A vector functional equation and linear differential equations. (English) Zbl 0593.39006

Given an open real interval I, an integer \(n\geq 2\) and a function \(y:I\to {\mathbb{R}}^ n\) of the class \(C^{2n-1}\) with Wroński determinant different from zero on I, consider the set \(G_ 0(y)\) of all diffeomorphisms h of the class \(C^ n\) mapping I onto itself and such that there exists a regular n by n matrix A and a nonvanishing function f:I\(\to {\mathbb{R}}\) of the class \(C^ n\) such that \(y(x)=Af(x)y[h(x)]\) for all \(x\in I\).
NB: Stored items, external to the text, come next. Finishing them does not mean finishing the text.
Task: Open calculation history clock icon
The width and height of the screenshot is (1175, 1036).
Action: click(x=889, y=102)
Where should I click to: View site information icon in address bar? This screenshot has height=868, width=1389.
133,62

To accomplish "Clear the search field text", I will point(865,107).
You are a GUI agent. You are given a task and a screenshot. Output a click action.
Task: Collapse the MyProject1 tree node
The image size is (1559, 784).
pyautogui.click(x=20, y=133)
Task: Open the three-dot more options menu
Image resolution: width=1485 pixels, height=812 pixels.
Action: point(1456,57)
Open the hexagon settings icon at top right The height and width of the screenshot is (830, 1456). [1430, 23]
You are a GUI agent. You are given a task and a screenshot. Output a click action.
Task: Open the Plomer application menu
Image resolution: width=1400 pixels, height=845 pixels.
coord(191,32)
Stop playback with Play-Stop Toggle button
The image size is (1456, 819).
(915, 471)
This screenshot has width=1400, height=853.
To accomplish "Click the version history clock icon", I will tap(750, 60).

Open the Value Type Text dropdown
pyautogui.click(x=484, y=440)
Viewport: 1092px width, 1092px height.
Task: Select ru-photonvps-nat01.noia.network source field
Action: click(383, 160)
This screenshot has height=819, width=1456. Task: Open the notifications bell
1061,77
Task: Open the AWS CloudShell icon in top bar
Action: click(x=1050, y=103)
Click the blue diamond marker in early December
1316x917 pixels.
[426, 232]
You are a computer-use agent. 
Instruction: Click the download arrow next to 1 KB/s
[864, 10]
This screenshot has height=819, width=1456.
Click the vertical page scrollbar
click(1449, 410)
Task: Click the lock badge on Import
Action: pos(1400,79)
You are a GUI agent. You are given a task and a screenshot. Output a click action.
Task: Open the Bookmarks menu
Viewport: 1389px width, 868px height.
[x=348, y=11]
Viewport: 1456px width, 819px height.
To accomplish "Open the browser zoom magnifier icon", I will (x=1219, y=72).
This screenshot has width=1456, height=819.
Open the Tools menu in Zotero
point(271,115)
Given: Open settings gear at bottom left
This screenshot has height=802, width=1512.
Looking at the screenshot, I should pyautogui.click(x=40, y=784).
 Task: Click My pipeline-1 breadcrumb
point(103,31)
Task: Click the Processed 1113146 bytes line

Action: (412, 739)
This set \(G_ 0(y)\) with the composition rule forms a group which is \(C^ n\)-conjugate to a (topologically) closed subgroup of the fundamental group F. (Here by a subgroup of F the author means a subset of F or a subset of restrictions of functions from F to an interval, that is a group with respect to the composition.) The maximal case where \(G_ 0(y)\) is \(C^ n\)-conjugate to F occurs exactly when \(y(x)=D\beta (x)([\sin \gamma (x)]^{n-1},[\sin \gamma (x)]^{n-2}\cdot \cos \gamma (x),...,[\cos \gamma (x)]^{n-1})\) for every \(x\in I\), where D is a regular n by n matrix, \(\beta\) :I\(\to {\mathbb{R}}\) is a nonvanishing function of the class \(C^ n\), and \(\gamma\) is a diffeomorphism of the class \(C^ n\) mapping I onto \({\mathbb{R}}\).
Reviewer: K.Baron


39B62 Functional inequalities, including subadditivity, convexity, etc.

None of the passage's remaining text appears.